This week did not have one runaway repo. It had a pile-up around the same idea: the fastest way to ship AI tooling is now a small layer around an agent someone already runs. last30days-skill led the board with +365 stars, followed by headroom (+295), apple/container (+283), agent-skills (+277), and MiMo-Code (+273). The top five alone split the week cleanly: agent skills, context compression, local containers, coding-agent practice, and a new code model project.

The “skill” cluster is still the center of gravity, and it has grown into a product category, with novel naming as its earliest form. last30days-skill packages a research workflow across Reddit, X, YouTube, HN, Polymarket, and the web. agent-skills is a production engineering skill set. taste-skill, mattpocock/skills, obra/superpowers, pm-skills, and andrej-karpathy-skills fill out the same pattern. The repo is often a Markdown file, a shell wrapper, or a small directory of rules. That smallness is the product feature: distribution is easy because the artifact is close to copy-paste size.
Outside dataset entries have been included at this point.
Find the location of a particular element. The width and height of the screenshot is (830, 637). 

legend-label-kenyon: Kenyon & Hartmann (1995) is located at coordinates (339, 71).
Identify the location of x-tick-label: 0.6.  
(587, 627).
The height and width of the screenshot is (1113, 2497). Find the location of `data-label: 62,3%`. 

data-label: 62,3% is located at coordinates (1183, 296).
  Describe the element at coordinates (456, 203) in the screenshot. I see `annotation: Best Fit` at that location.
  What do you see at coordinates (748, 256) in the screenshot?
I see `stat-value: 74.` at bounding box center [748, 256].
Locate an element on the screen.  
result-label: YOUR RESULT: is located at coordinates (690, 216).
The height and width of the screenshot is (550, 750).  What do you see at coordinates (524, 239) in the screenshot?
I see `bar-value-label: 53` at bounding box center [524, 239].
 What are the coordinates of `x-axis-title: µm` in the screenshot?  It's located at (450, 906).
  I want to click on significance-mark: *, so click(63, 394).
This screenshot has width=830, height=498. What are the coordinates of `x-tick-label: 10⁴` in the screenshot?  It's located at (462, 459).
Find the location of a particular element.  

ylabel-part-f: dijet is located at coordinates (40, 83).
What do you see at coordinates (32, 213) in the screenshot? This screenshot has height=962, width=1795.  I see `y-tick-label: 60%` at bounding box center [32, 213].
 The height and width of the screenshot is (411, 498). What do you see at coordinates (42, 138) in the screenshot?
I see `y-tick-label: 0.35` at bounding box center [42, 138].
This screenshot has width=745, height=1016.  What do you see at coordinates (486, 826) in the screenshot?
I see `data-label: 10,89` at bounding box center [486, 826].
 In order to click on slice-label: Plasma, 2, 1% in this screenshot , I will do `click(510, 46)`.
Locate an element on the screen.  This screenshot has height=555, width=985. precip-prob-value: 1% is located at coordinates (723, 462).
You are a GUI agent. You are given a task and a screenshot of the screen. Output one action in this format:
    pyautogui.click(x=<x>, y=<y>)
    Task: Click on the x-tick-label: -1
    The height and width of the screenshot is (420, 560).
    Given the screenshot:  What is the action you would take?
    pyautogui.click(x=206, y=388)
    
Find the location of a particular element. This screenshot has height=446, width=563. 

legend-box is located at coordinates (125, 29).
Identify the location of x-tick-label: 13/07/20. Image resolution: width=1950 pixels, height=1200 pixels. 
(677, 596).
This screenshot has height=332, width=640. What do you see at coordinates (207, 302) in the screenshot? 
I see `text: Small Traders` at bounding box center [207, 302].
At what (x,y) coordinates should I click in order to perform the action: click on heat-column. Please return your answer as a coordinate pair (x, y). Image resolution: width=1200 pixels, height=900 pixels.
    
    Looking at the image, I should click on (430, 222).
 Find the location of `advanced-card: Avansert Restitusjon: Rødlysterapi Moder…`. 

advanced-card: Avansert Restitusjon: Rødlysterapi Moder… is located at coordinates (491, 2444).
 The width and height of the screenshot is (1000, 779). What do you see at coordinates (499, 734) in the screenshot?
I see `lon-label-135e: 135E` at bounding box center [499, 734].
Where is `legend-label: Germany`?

The second cluster is about shrinking the agent’s working set. headroom compresses tool outputs, logs, files, and RAG chunks before they hit the LLM. codegraph builds a local pre-indexed knowledge graph for Claude Code, Codex, Gemini, Cursor, OpenCode, Kiro, and Hermes Agent. graphify turns folders of code, schemas, scripts, docs, papers, images, or videos into a queryable graph. Understand Anything lands at #24 with a visual code graph for humans. These projects leave the agent in place and decide what it sees, in what shape, and at what cost.

Apple’s container at #3 is the week’s useful counterweight. It is not a prompt pack or an agent wrapper. It is infrastructure: Linux containers through lightweight virtual machines on Apple silicon. Its presence near the top matters because the agent-tooling story still needs a local execution substrate. When developers run coding agents, sandboxes, MCP servers, and generated projects on a laptop, boring isolation becomes part of the AI stack.

The rest of the board shows how wide that stack has become. cc-switch manages Claude Code, Codex, OpenCode, OpenClaw, Gemini CLI, and Hermes Agent from one desktop assistant. NousResearch/hermes-agent turns Hermes into a named agent. Panniantong/Agent-Reach gives agents eyes on Twitter, Reddit, YouTube, GitHub, Bilibili, and Xiaohongshu without API fees. ECC treats harness performance as a system of skills, instincts, memory, and security. The board is full of things that sit between a model and the user’s actual work.

There are two non-agent signals worth keeping. microsoft/markitdown at #12 is a reminder that conversion to Markdown has become a common pre-processing step for AI workflows. refactoringhq/tolaria at #23 is a desktop app for Markdown knowledge bases, with Git-backed vaults and AI-agent setup paths. In the same week, one repo turns files into Markdown and another turns Markdown folders into a navigable knowledge base. That is a clean pipeline: ingest the mess, normalize it, then let agents work against it.

The honest boundary is still attention versus adoption. These are rolling seven-day star deltas, and the word “skill” carries a lot of naming momentum in June 2026. Some of these repos may become durable tools; others are one-file experiments riding the current interface fashion. Still, the direction is hard to miss. The week of June 8 was not led by model repos. It was led by the thin layers that tell agents what to do, what to read, and how much context they are allowed to spend.